Tentamos por vias jurídicas trazer os criminosos de volta à cadeia para aguardarem o julgamento presos, mas não conseguimos. A partir de então, iniciamos a batalha pelo julgamento imediato dos mandantes e executores. Não é fácil para nós familiares e amigos sabermos que estão livres os assassinos de nossos entes queridos. Os dois são vistos em ambientes de luxo, em festas, em viagens bem acompanhados, desfrutando os prazeres que a vida de gente rica proporciona, enquanto os parentes sofrem a dor irreparável da perda. A cada aniversário de um deles, uma reunião de família, um natal, um ano novo sem aquele casal de vida simples, aflora nosso sofrimento, enquanto os assassinos estão a comemorar a liberdade, a impunidade.

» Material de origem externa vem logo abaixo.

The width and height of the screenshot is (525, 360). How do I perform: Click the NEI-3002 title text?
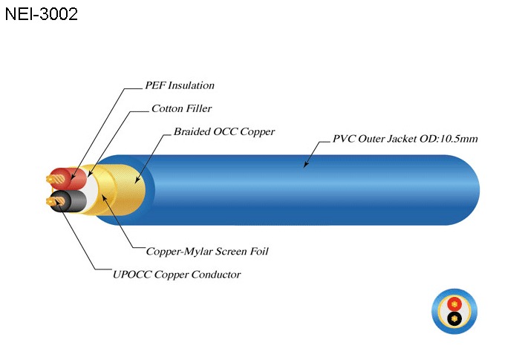42,14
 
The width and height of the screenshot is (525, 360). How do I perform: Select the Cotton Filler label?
181,108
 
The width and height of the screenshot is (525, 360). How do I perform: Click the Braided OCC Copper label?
224,131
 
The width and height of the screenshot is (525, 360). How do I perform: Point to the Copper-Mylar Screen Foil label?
207,251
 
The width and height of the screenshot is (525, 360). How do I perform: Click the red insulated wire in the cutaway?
74,179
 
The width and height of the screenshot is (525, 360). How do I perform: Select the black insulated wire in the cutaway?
74,200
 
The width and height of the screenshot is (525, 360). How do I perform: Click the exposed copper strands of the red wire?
54,178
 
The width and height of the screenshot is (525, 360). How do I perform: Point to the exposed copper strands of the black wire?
53,200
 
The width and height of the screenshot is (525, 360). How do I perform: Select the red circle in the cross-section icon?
453,304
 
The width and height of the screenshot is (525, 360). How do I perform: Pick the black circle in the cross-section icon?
453,319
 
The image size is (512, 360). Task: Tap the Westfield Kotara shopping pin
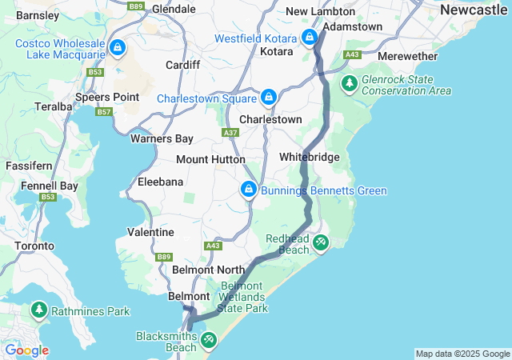pyautogui.click(x=310, y=37)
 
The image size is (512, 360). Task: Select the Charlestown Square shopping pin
pyautogui.click(x=270, y=98)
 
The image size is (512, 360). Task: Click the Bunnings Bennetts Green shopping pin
pyautogui.click(x=249, y=190)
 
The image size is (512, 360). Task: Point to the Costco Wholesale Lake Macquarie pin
pyautogui.click(x=118, y=47)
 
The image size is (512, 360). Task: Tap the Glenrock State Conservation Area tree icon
pyautogui.click(x=349, y=83)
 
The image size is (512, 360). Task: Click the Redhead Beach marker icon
pyautogui.click(x=320, y=242)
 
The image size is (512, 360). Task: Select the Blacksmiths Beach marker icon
pyautogui.click(x=208, y=341)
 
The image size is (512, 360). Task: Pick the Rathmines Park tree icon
pyautogui.click(x=38, y=309)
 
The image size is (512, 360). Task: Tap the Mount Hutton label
pyautogui.click(x=210, y=160)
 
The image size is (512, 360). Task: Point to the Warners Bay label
pyautogui.click(x=162, y=138)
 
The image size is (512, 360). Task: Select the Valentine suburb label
pyautogui.click(x=150, y=232)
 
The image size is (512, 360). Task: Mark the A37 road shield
pyautogui.click(x=231, y=132)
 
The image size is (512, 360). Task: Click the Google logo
pyautogui.click(x=26, y=350)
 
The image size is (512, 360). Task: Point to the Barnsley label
pyautogui.click(x=38, y=15)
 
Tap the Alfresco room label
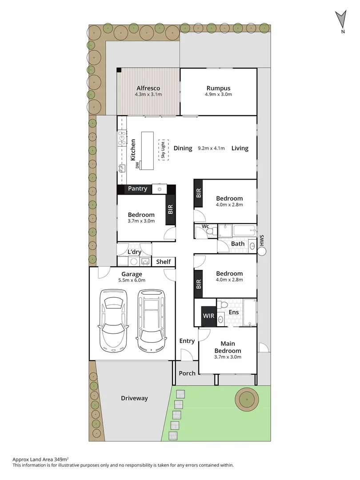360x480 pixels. (x=148, y=88)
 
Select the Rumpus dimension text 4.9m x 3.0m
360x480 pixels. (x=218, y=94)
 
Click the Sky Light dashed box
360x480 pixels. (x=163, y=149)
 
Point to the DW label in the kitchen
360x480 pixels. (x=137, y=165)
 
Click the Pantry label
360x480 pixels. (x=137, y=189)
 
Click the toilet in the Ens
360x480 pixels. (x=224, y=305)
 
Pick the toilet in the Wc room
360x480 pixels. (x=214, y=231)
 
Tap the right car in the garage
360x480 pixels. (x=151, y=320)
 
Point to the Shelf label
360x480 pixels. (x=163, y=262)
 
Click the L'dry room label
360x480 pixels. (x=134, y=252)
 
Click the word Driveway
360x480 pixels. (x=134, y=398)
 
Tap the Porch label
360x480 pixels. (x=187, y=373)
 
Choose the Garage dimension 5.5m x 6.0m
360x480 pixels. (x=132, y=280)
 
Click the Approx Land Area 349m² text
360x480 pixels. (x=40, y=459)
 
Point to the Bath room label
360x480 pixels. (x=238, y=244)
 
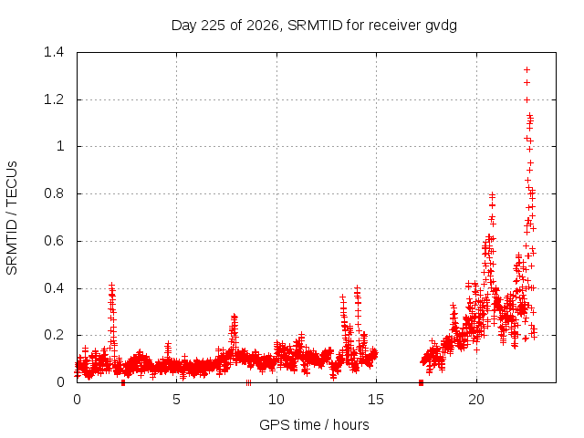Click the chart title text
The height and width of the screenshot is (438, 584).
314,26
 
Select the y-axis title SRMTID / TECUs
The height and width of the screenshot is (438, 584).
12,218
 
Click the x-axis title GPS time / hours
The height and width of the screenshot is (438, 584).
314,424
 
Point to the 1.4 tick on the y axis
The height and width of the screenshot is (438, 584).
54,52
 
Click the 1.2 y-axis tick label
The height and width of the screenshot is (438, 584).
54,99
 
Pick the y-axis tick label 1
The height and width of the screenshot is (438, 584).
60,146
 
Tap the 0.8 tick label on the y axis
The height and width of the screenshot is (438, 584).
54,193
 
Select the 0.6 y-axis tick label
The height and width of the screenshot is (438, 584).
54,241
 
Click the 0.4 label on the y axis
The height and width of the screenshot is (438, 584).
54,288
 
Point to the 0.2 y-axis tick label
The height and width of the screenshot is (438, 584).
54,335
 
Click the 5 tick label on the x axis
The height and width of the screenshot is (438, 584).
176,400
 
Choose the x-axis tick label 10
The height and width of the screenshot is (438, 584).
276,400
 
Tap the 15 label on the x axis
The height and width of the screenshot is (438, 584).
376,400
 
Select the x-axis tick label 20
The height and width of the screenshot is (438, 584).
476,400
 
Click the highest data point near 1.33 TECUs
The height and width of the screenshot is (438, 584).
527,69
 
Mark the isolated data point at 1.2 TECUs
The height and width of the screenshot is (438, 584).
527,99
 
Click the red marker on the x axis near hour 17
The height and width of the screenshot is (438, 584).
422,382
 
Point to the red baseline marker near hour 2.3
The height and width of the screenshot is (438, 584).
123,383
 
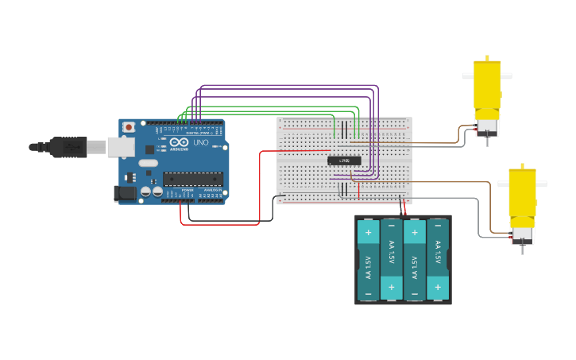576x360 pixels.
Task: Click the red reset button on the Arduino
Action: click(129, 127)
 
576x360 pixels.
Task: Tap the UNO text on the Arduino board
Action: click(200, 143)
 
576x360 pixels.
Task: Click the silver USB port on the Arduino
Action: click(120, 146)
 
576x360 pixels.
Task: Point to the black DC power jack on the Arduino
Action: click(125, 192)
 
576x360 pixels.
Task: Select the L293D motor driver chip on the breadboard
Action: click(344, 161)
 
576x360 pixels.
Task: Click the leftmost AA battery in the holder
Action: click(368, 260)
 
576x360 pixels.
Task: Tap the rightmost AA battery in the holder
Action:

Nós temos a exata noção dos problemas estruturais da justiça brasileira, de sua morosidade, dos prazos, da utilização de instrumentos jurídicos protelatórios pelos advogados. Por outro lado, não podemos suportar mais essa situação. Já passou da hora de julgar os mandantes e executores desse bárbaro crime. Tenho levantado uma preocupação com os familiares no que diz respeito à possibilidade de fuga do país dos dois poderosos empresários. Alguns casos já registrados no país indicam que nesse longo período que separa o crime do julgamento, alguns criminosos, - especialmente endinheirados - , organizam a fuga e escapam da punição que pode ser estabelecida em julgamento - daí a necessidade de a justiça recolher os passaportes dos criminosos, que suponho não ter sido providenciado.
Por fim, nestes quatro anos de luta por justiça, temos nós familiares a obrigação de agradecer à CTB, Central dos Trabalhadores e Trabalhadores do Brasil, na figura de seu presidente nacional, Adilson Araújo, por todo o suporte para manter acesa chama por justiça, à Secretaria de Segurança Pública e ao governador Wagner, que cumpriram os compromissos assumidos, aos rodoviários que estiveram solidários, aos militantes e dirigentes do PCdoB, sempre firmes no apoio, aos nossos advogados que nos prestam valiosa assessoria, enfim, a todos que de uma maneira ou outra estão na luta para honrar a história exemplar de vida desses dois combatentes que tombaram lutando por uma sociedade mais justa e fraterna.
*Geraldo Galindo é dirigente estadual do PCdoB, irmão de Catarina Galindo e cunhado de Paulo Colombiano.